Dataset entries
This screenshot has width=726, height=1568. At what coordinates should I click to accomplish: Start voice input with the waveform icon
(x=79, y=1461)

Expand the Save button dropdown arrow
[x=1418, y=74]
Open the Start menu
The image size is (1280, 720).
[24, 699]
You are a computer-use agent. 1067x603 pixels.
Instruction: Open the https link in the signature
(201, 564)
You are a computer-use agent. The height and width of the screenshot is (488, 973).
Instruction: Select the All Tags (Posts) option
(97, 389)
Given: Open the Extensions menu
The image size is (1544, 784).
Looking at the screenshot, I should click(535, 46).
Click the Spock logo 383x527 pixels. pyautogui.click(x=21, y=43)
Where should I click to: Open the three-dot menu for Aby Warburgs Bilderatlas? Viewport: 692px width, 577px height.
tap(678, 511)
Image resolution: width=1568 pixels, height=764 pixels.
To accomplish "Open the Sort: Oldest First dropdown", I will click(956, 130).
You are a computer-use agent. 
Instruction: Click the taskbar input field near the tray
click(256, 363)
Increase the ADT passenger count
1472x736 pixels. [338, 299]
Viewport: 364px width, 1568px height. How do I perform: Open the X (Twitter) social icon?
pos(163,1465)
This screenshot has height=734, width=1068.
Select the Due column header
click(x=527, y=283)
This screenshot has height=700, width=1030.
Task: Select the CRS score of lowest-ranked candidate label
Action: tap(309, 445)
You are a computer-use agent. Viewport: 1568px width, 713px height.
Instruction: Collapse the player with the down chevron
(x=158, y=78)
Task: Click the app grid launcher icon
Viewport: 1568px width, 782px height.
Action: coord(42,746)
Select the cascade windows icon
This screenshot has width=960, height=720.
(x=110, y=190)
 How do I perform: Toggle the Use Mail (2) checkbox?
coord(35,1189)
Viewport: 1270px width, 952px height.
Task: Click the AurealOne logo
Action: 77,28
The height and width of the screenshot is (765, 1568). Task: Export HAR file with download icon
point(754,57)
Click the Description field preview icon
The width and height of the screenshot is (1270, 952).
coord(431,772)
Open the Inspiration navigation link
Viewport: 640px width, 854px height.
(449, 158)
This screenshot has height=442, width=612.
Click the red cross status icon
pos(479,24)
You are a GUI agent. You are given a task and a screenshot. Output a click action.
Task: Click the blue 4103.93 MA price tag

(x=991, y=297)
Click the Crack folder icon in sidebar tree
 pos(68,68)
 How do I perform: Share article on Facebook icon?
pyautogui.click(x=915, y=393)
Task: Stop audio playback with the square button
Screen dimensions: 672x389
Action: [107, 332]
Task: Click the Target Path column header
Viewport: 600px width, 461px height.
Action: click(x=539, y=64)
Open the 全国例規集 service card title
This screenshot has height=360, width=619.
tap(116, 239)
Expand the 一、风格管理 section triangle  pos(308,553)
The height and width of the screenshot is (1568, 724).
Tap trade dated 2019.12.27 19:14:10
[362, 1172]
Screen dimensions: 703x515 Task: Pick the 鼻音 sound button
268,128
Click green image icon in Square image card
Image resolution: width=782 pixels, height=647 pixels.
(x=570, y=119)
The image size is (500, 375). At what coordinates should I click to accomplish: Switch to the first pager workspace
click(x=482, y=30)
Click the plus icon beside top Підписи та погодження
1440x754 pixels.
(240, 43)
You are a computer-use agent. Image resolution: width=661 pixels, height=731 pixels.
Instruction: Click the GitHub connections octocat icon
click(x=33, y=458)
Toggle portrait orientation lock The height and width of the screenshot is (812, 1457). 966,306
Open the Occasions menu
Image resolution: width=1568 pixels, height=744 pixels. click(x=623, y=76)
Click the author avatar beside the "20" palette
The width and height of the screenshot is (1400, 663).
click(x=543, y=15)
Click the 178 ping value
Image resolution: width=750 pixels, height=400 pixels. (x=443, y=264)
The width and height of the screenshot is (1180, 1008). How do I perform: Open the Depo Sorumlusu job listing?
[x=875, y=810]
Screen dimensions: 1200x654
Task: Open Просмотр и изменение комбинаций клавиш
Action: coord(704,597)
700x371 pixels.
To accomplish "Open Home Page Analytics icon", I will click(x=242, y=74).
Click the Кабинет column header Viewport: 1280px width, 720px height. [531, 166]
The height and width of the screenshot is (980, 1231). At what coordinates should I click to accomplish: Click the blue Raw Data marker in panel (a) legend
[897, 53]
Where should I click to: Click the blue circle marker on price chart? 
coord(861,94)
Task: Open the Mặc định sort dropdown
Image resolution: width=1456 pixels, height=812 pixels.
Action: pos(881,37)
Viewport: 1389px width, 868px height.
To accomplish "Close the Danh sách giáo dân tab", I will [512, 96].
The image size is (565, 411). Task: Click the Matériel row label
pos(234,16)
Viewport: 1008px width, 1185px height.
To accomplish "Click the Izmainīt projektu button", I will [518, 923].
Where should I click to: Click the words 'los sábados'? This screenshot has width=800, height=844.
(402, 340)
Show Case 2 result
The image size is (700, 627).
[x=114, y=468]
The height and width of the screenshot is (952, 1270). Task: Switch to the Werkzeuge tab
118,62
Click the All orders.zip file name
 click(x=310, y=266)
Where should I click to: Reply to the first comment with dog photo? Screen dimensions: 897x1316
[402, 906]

Given task:
Render every line of the data above as a JSON list of strings, one string per line, leaving out blank lines.

Result for this task:
[
  "This screenshot has width=726, height=1568. At what coordinates should I click to accomplish: Start voice input with the waveform icon",
  "(x=79, y=1461)",
  "Expand the Save button dropdown arrow",
  "[x=1418, y=74]",
  "Open the Start menu",
  "The image size is (1280, 720).",
  "[24, 699]",
  "You are a computer-use agent. 1067x603 pixels.",
  "Instruction: Open the https link in the signature",
  "(201, 564)",
  "You are a computer-use agent. The height and width of the screenshot is (488, 973).",
  "Instruction: Select the All Tags (Posts) option",
  "(97, 389)",
  "Given: Open the Extensions menu",
  "The image size is (1544, 784).",
  "Looking at the screenshot, I should click(535, 46).",
  "Click the Spock logo 383x527 pixels. pyautogui.click(x=21, y=43)",
  "Where should I click to: Open the three-dot menu for Aby Warburgs Bilderatlas? Viewport: 692px width, 577px height.",
  "tap(678, 511)",
  "Image resolution: width=1568 pixels, height=764 pixels.",
  "To accomplish \"Open the Sort: Oldest First dropdown\", I will click(956, 130).",
  "You are a computer-use agent. ",
  "Instruction: Click the taskbar input field near the tray",
  "click(256, 363)",
  "Increase the ADT passenger count",
  "1472x736 pixels. [338, 299]",
  "Viewport: 364px width, 1568px height. How do I perform: Open the X (Twitter) social icon?",
  "pos(163,1465)",
  "This screenshot has height=734, width=1068.",
  "Select the Due column header",
  "click(x=527, y=283)",
  "This screenshot has height=700, width=1030.",
  "Task: Select the CRS score of lowest-ranked candidate label",
  "Action: tap(309, 445)",
  "You are a computer-use agent. Viewport: 1568px width, 713px height.",
  "Instruction: Collapse the player with the down chevron",
  "(x=158, y=78)",
  "Task: Click the app grid launcher icon",
  "Viewport: 1568px width, 782px height.",
  "Action: coord(42,746)",
  "Select the cascade windows icon",
  "This screenshot has width=960, height=720.",
  "(x=110, y=190)",
  " How do I perform: Toggle the Use Mail (2) checkbox?",
  "coord(35,1189)",
  "Viewport: 1270px width, 952px height.",
  "Task: Click the AurealOne logo",
  "Action: 77,28",
  "The height and width of the screenshot is (765, 1568). Task: Export HAR file with download icon",
  "point(754,57)",
  "Click the Description field preview icon",
  "The width and height of the screenshot is (1270, 952).",
  "coord(431,772)",
  "Open the Inspiration navigation link",
  "Viewport: 640px width, 854px height.",
  "(449, 158)",
  "This screenshot has height=442, width=612.",
  "Click the red cross status icon",
  "pos(479,24)",
  "You are a GUI agent. You are given a task and a screenshot. Output a click action.",
  "Task: Click the blue 4103.93 MA price tag",
  "(x=991, y=297)",
  "Click the Crack folder icon in sidebar tree",
  " pos(68,68)",
  " How do I perform: Share article on Facebook icon?",
  "pyautogui.click(x=915, y=393)",
  "Task: Stop audio playback with the square button",
  "Screen dimensions: 672x389",
  "Action: [107, 332]",
  "Task: Click the Target Path column header",
  "Viewport: 600px width, 461px height.",
  "Action: click(x=539, y=64)",
  "Open the 全国例規集 service card title",
  "This screenshot has height=360, width=619.",
  "tap(116, 239)",
  "Expand the 一、风格管理 section triangle  pos(308,553)",
  "The height and width of the screenshot is (1568, 724).",
  "Tap trade dated 2019.12.27 19:14:10",
  "[362, 1172]",
  "Screen dimensions: 703x515 Task: Pick the 鼻音 sound button",
  "268,128",
  "Click green image icon in Square image card",
  "Image resolution: width=782 pixels, height=647 pixels.",
  "(x=570, y=119)",
  "The image size is (500, 375). At what coordinates should I click to accomplish: Switch to the first pager workspace",
  "click(x=482, y=30)",
  "Click the plus icon beside top Підписи та погодження",
  "1440x754 pixels.",
  "(240, 43)",
  "You are a computer-use agent. Image resolution: width=661 pixels, height=731 pixels.",
  "Instruction: Click the GitHub connections octocat icon",
  "click(x=33, y=458)",
  "Toggle portrait orientation lock The height and width of the screenshot is (812, 1457). 966,306",
  "Open the Occasions menu",
  "Image resolution: width=1568 pixels, height=744 pixels. click(x=623, y=76)",
  "Click the author avatar beside the \"20\" palette",
  "The width and height of the screenshot is (1400, 663).",
  "click(x=543, y=15)",
  "Click the 178 ping value",
  "Image resolution: width=750 pixels, height=400 pixels. (x=443, y=264)",
  "The width and height of the screenshot is (1180, 1008). How do I perform: Open the Depo Sorumlusu job listing?",
  "[x=875, y=810]",
  "Screen dimensions: 1200x654",
  "Task: Open Просмотр и изменение комбинаций клавиш",
  "Action: coord(704,597)",
  "700x371 pixels.",
  "To accomplish \"Open Home Page Analytics icon\", I will click(x=242, y=74).",
  "Click the Кабинет column header Viewport: 1280px width, 720px height. [531, 166]",
  "The height and width of the screenshot is (980, 1231). At what coordinates should I click to accomplish: Click the blue Raw Data marker in panel (a) legend",
  "[897, 53]",
  "Where should I click to: Click the blue circle marker on price chart? ",
  "coord(861,94)",
  "Task: Open the Mặc định sort dropdown",
  "Image resolution: width=1456 pixels, height=812 pixels.",
  "Action: pos(881,37)",
  "Viewport: 1389px width, 868px height.",
  "To accomplish \"Close the Danh sách giáo dân tab\", I will [512, 96].",
  "The image size is (565, 411). Task: Click the Matériel row label",
  "pos(234,16)",
  "Viewport: 1008px width, 1185px height.",
  "To accomplish \"Click the Izmainīt projektu button\", I will [518, 923].",
  "Where should I click to: Click the words 'los sábados'? This screenshot has width=800, height=844.",
  "(402, 340)",
  "Show Case 2 result",
  "The image size is (700, 627).",
  "[x=114, y=468]",
  "The height and width of the screenshot is (952, 1270). Task: Switch to the Werkzeuge tab",
  "118,62",
  "Click the All orders.zip file name",
  " click(x=310, y=266)",
  "Where should I click to: Reply to the first comment with dog photo? Screen dimensions: 897x1316",
  "[402, 906]"
]